Source passage:
#####
Monday, October 22, 2012

Yew Guise

I can haz poneetale. After liek. Two munths. Omgomgomg.

...heh...

I just want there to be male bloggers my age, okay? And maybe if they aren't religious bloggers? Yeah, that would be great.

Here is what I am doing:

Watching the debate. Listening to the only two candidates who have a chance of getting elected talk about the situation in the Middle East and about the economy. Wanting to bury my head in the sand (somewhere on the other side of the planet) because I JUST WANT THIS TO STOP. I WANT AMERICA TO HAVE SMART PEOPLE. I WANT EQUAL RIGHTS AND LOGICAL EVERYTHING AND THEY AREN'T. EVEN. TALKING. ABOUT. FOREIGN. POLICY. THIS IS ABOUT EDUCATION. I WANT FOREIGN POLICY YEW GUISE GODDDDD.

WHY IS IT RAINING.

I was just outside for about five minutes, under cover, and my teeth are still chattering. Why is it so coooold?

Sunday, October 21, 2012

I don't know who I am anymore.

Dear McAwesome, Darth Veda, and Fun Sized Awesome

Thank you. Thank you for your words and just everything.
McAwesome, I don't know you that well. (Though I wish I did, you seem really cool and I know you're funny and smart.) But knowing that you felt similar? That means a lot. I never would have guessed that. Never. I guess no one is quite what they seem at first glance.
Darth Veda, I've known you for a loooong time, but only gotten close (at least, as close as I get to anyone) to you in the past year or so. And I'm really, really grateful for that. (You let me fangirl about my LoTR slash shipping without hurting me. well, USUALLY without hurting me. ;P) What's more, even if you don't totally get it, you're willing to try and make it better. Your email yesterday? I nearly cried. Thank you.
And finally, Fun Sized Awesome. You are the actual best. I can alternately drool over and cry over guys and you tolerate me, unlike some people (coughcoughcamelgirlcoughcough), not to mention that you tell me when I'm overstepping and you make me listen to your problems because that is what true friends do. they are mean to each other, but only to an extent (coughcoughcamelgirlcoughcough). I hate you to the isles of the blest, sweetie. Never stop.
So again. Thank you.
I can do this.

Saturday, October 20, 2012

tonight is melancholy.

i'm lonely. i saw pitch perfect with rachel, and it was awesome, but now i'm alone and tired and things suck and i want someone to hold me.
someone specific, but it's not like that's gonna happen.
ever.
so i'm stuck here alone, wanting and waiting and wondering.
pondering.
wondering if it's all worth it.
i don't know anymore.

(i'm a writer. deal with it.)

i'm sitting.
sitting and waiting.
waiting, but i don't know what for.
i want to know what for.
i want things to change.
change and get better.
better and happier, brighter, like things are finally looking up again.
again and again and again i find myself waiting without knowing
flying over the precipice of wonder
waiting on the edges of life
for something to happen.
for things to change
change and get better
better and happier, brighter.
#####
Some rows
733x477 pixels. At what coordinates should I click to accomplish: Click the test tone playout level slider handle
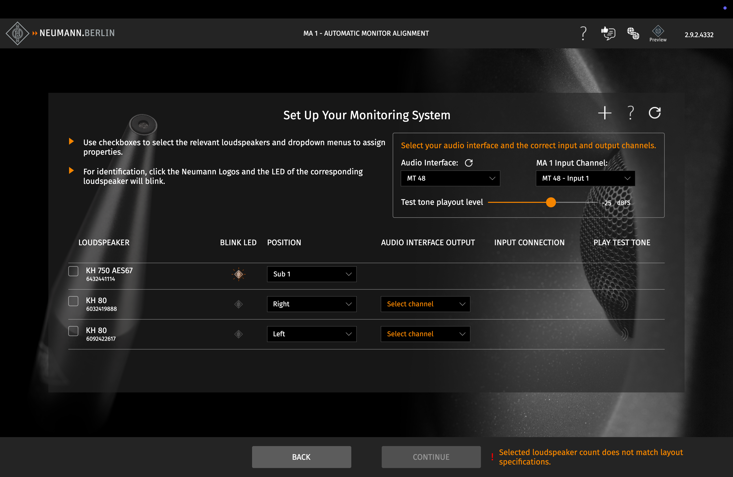[551, 202]
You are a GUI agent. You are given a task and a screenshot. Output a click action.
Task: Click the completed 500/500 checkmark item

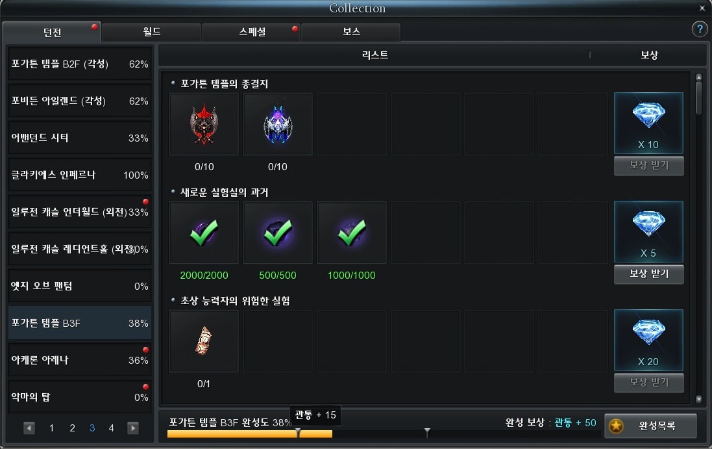278,233
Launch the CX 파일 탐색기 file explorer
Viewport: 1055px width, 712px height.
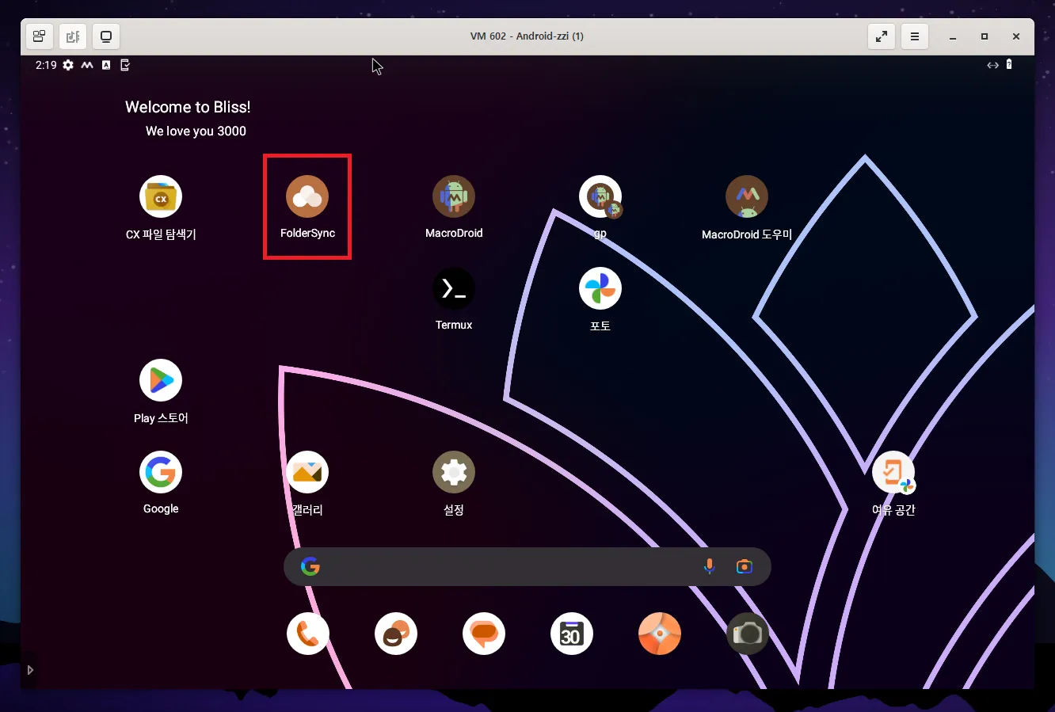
#####
List of tasks:
**A.** Answer each question from the blog entries.
(i) Which movie did the writer see with Rachel?
(ii) For about how long was the writer outside under cover in the October 22 entry?
(iii) Which friend let the writer fangirl about LoTR slash shipping?
**B.** Decide whether each statement agrees with the blog entries, and quote the words that settle it.
(i) The writer says McAwesome is someone the writer knows well.
(ii) It was raining in the October 22 entry.
(iii) The writer saw Pitch Perfect alone.
These rows were taken from a different source.

Answer list:
**A.**
(i) Pitch Perfect
(ii) About five minutes
(iii) Darth Veda

**B.**
(i) No: "McAwesome, I don't know you that well."
(ii) Yes: "WHY IS IT RAINING."
(iii) No: "i saw pitch perfect with rachel"